(Collected data)
=== Section Start ===
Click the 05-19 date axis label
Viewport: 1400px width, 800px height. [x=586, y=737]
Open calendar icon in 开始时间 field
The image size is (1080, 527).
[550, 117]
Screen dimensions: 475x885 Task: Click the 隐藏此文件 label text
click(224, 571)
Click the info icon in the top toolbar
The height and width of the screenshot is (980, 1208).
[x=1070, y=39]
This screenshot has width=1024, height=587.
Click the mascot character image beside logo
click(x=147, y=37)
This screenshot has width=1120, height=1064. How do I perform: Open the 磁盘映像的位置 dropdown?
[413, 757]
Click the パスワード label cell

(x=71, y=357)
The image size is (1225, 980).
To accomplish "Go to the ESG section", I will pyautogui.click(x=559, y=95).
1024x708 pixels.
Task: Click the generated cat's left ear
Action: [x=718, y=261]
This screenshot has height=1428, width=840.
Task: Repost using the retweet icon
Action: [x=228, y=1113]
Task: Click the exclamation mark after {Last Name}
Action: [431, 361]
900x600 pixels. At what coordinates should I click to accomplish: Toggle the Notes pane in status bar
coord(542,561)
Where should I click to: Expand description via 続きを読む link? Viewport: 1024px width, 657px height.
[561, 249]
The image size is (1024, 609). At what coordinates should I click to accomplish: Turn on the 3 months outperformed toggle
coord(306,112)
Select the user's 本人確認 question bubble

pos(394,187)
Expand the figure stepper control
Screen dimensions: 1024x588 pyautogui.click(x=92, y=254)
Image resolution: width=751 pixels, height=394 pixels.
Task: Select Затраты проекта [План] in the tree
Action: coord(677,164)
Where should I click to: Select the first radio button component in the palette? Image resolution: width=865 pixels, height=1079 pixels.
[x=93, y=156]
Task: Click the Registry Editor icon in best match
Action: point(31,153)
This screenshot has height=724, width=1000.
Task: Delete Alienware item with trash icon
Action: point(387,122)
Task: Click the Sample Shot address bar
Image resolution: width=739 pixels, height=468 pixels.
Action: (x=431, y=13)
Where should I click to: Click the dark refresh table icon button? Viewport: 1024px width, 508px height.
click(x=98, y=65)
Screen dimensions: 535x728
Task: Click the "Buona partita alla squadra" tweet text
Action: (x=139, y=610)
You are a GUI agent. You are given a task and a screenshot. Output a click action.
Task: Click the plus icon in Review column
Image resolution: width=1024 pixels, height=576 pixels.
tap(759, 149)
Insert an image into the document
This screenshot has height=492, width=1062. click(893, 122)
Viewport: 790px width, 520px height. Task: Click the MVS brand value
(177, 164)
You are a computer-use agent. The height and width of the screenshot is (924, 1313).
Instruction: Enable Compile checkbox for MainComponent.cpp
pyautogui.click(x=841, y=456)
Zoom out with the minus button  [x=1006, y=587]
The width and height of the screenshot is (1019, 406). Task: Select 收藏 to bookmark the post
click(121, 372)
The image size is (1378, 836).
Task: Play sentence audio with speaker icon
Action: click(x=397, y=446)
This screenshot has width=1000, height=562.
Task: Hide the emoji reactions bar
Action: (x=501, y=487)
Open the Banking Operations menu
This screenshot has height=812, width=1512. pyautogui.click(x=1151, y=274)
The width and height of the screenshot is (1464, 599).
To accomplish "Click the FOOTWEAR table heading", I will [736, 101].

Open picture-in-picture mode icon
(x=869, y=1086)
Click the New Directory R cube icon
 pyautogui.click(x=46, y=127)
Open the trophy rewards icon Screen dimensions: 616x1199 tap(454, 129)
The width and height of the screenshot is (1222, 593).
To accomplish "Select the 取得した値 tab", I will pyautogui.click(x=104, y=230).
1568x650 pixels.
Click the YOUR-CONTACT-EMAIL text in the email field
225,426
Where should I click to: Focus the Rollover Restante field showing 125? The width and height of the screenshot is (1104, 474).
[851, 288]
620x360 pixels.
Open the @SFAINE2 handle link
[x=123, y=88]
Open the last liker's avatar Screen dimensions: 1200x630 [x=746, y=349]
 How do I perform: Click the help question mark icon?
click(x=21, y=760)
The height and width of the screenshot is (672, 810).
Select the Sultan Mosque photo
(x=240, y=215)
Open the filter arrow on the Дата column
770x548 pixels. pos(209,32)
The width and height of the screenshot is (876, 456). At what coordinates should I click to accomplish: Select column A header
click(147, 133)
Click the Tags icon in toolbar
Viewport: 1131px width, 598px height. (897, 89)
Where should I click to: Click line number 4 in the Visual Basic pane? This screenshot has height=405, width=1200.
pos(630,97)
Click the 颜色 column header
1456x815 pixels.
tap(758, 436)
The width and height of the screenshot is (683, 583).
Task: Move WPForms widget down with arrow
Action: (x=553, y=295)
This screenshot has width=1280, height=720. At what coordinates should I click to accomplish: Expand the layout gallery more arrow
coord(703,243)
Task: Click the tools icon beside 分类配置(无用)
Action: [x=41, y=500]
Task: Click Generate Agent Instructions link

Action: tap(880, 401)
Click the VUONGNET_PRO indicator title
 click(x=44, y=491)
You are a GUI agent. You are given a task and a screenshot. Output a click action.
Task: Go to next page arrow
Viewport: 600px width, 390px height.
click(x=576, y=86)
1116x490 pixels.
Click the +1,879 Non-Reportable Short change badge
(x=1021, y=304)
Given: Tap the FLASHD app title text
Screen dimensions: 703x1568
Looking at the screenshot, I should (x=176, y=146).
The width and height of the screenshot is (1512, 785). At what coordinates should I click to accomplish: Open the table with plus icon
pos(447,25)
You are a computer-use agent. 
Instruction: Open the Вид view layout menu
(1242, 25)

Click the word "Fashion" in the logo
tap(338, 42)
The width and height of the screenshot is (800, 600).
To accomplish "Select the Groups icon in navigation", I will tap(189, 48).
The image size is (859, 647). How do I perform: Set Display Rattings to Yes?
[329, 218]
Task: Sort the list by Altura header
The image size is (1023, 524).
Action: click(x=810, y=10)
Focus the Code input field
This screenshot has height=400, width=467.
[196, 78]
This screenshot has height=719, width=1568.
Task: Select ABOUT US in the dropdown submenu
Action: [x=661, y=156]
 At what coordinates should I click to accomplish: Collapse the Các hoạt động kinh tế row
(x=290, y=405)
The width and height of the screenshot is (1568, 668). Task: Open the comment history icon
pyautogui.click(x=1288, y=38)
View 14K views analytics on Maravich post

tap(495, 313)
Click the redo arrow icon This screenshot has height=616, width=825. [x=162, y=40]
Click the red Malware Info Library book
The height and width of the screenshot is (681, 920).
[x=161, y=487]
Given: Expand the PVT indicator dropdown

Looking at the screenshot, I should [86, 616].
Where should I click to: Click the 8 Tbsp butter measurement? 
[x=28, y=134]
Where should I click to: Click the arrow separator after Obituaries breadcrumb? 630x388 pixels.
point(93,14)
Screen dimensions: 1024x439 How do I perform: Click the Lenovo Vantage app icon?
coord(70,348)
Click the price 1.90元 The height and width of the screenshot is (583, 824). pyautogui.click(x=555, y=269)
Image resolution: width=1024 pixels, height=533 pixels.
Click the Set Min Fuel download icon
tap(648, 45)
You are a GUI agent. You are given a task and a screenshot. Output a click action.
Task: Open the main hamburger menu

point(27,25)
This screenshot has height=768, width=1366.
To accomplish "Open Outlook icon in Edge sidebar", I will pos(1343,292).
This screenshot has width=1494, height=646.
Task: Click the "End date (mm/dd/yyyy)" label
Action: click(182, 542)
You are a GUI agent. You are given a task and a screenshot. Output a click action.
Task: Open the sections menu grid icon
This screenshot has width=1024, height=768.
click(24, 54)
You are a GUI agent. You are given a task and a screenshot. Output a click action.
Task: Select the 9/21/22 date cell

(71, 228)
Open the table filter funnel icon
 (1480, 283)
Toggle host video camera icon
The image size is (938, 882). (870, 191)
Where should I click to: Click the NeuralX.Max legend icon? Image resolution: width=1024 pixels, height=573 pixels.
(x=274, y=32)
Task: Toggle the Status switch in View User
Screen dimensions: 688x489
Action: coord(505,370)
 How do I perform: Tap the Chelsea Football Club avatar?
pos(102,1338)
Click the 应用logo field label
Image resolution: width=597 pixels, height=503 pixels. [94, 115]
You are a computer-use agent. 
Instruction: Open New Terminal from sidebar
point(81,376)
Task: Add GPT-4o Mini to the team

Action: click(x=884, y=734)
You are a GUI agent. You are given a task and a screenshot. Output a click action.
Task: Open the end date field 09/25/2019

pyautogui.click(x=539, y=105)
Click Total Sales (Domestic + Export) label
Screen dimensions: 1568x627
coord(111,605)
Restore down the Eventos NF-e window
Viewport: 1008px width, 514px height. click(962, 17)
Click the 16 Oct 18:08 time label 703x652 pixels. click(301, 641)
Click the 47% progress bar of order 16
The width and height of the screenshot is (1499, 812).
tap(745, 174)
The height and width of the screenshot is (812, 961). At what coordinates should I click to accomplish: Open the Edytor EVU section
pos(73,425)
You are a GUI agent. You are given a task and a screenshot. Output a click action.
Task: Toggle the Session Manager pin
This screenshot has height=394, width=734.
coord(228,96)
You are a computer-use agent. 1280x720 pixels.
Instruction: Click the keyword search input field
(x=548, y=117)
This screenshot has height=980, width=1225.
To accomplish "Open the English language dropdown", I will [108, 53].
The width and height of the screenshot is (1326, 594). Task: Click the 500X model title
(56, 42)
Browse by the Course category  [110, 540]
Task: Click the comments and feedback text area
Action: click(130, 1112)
=== Section End ===
## [What needs to be done]
Which lines above hold the string "computer"? Show each of them.

## [Your response]
You are a computer-use agent. The height and width of the screenshot is (924, 1313).
You are a computer-use agent. 
You are a computer-use agent. 
You are a computer-use agent. 1280x720 pixels.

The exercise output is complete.